There are certain articles of clothing that I can't wear anymore without something between the fabric and my skin, for fear they'll burn me with their meaning. I think I let clothes mean too much to me. I still have the shirt I was wearing when Lindy Ryan asked me to the eighth grade prom. I still have a shirt that Elena gave me that smells like her, and I can't wear, because I want it to stay that way. I know exactly which sweatshirt I was wearing the night I finished Atlas Shrugged, cause it has tear stains on the sleeves. I have a star on a pair of jeans that I drew back in 11th grade, in American History. I also had written there, on my hip, "Beatings will continue until morale improves," which Dr. Boyd had posted on his door, but it's worn now. I can still tell what it says.
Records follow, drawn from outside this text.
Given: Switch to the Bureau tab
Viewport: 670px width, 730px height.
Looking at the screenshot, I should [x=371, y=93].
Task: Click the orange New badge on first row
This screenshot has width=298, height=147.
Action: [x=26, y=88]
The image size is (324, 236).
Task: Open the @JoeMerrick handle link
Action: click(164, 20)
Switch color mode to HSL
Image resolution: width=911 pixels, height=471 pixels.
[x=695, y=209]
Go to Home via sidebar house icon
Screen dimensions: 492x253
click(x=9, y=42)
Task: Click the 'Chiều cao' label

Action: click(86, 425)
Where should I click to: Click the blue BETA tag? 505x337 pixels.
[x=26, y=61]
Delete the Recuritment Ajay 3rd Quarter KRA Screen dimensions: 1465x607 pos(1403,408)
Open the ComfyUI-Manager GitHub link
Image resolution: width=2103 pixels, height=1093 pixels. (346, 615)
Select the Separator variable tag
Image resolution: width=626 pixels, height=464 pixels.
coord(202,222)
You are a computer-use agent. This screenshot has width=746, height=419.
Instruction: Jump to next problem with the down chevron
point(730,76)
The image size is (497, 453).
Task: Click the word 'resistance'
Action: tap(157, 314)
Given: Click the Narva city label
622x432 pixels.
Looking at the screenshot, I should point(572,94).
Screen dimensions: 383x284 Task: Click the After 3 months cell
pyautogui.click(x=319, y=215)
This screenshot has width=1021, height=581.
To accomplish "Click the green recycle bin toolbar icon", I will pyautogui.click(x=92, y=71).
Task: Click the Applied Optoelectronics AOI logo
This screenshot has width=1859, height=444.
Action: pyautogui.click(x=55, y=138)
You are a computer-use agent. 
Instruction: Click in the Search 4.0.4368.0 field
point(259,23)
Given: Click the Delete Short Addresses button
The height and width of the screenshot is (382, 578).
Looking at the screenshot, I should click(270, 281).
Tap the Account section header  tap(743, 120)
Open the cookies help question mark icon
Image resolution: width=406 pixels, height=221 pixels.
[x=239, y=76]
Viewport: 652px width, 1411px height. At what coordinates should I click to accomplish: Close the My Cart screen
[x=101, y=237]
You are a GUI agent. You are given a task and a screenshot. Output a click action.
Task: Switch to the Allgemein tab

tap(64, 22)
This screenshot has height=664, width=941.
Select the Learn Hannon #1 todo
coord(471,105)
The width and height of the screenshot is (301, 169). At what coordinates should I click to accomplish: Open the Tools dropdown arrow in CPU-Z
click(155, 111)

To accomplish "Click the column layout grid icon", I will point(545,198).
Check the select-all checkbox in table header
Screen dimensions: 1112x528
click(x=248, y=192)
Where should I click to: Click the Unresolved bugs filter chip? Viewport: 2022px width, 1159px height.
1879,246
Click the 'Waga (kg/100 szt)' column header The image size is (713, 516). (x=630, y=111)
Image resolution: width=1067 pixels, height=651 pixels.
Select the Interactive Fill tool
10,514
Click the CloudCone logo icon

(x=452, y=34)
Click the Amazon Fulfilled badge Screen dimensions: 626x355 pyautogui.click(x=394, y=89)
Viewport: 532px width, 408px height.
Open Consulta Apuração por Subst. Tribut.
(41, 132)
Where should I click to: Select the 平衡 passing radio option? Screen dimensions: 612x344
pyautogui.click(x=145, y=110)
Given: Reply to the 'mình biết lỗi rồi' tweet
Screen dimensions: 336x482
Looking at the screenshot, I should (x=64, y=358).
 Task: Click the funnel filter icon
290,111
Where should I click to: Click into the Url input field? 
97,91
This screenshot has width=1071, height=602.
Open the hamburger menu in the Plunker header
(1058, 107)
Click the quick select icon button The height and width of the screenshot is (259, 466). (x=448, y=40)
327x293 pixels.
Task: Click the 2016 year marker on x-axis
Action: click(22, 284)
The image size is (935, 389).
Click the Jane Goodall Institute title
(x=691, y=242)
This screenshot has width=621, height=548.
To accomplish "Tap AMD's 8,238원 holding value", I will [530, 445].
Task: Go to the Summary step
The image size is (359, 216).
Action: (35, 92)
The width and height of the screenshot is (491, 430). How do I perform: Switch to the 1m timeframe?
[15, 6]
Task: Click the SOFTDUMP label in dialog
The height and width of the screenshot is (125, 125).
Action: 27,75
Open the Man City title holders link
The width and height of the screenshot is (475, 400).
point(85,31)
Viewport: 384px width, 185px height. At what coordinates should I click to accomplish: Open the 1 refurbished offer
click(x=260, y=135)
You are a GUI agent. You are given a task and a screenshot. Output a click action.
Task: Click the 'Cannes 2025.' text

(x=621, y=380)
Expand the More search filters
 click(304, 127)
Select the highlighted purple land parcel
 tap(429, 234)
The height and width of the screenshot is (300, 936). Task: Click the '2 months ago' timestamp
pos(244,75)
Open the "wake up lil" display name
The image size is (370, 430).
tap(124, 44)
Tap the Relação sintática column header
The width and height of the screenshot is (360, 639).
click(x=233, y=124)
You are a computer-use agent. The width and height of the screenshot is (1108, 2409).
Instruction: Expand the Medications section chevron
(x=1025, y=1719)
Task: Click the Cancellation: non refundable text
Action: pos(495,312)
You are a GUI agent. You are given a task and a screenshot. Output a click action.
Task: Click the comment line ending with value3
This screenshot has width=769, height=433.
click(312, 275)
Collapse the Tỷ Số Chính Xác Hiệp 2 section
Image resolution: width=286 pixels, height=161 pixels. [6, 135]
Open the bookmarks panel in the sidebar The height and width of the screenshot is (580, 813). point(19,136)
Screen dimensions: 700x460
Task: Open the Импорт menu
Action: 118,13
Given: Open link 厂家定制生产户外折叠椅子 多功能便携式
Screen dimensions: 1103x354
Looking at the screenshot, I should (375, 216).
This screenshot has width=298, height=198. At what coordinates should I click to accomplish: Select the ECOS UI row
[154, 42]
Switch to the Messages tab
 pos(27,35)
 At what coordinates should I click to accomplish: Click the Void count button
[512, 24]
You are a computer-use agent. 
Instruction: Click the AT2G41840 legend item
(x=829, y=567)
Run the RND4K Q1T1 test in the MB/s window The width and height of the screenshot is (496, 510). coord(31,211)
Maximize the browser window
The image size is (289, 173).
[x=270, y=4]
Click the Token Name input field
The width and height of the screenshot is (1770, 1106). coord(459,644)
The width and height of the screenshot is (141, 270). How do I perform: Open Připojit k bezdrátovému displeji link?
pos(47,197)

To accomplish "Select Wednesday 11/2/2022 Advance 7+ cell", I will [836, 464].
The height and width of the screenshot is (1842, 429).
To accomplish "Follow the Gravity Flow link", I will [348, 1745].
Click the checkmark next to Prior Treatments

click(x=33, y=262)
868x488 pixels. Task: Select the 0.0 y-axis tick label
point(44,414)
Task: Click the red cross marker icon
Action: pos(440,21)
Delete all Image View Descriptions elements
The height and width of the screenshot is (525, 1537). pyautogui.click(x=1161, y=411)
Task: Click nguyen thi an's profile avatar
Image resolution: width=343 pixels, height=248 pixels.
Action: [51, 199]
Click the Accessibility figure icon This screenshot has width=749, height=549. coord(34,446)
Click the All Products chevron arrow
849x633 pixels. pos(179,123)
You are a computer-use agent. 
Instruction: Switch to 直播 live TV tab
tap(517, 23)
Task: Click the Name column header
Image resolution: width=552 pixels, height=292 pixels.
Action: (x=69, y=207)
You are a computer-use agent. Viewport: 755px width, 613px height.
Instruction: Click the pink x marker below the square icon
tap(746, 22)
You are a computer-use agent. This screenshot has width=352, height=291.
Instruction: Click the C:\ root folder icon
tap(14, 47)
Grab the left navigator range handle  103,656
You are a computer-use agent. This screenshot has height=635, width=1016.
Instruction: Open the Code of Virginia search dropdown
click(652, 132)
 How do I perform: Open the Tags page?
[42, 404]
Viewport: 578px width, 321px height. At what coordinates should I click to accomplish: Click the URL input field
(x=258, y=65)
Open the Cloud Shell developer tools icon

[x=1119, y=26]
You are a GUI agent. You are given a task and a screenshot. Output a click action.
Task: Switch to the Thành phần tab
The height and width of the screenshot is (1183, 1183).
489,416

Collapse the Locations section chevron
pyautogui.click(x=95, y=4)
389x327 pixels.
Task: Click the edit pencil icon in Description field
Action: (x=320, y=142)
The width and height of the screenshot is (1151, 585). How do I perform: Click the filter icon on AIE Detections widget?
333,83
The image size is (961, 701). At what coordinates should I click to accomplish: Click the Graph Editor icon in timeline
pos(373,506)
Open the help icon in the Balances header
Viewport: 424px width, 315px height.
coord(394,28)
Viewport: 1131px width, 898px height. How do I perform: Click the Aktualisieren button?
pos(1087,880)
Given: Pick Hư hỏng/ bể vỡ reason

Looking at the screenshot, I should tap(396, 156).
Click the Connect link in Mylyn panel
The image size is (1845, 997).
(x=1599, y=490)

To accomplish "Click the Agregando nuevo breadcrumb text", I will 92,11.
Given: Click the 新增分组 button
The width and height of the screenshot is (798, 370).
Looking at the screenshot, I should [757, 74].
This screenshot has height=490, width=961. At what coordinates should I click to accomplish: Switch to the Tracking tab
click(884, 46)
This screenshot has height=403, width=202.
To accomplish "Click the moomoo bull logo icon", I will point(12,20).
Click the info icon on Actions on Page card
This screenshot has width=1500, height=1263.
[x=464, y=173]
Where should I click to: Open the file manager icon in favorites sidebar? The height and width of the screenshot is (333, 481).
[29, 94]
Pallavi asked what led me to start putting all my head out here online today. I've told her, I like drama, sometimes. I told someone else, web journalling is very passive-aggressive. One can whine and moan and bitch out that person that drives them up the wall, and act as if it's a secret. This is a diary; I'm pouring out the insides of my soul; who are you to tell me what I can or cannot write about? Much less whether or not you like my proclivity for semicolons (and parentheses). But when someone does that, he's secretly hoping that the person that stole his last red popsicle will read about it someday far far in the future, perhaps when they aren't even talking anymore. And feel really, really bad.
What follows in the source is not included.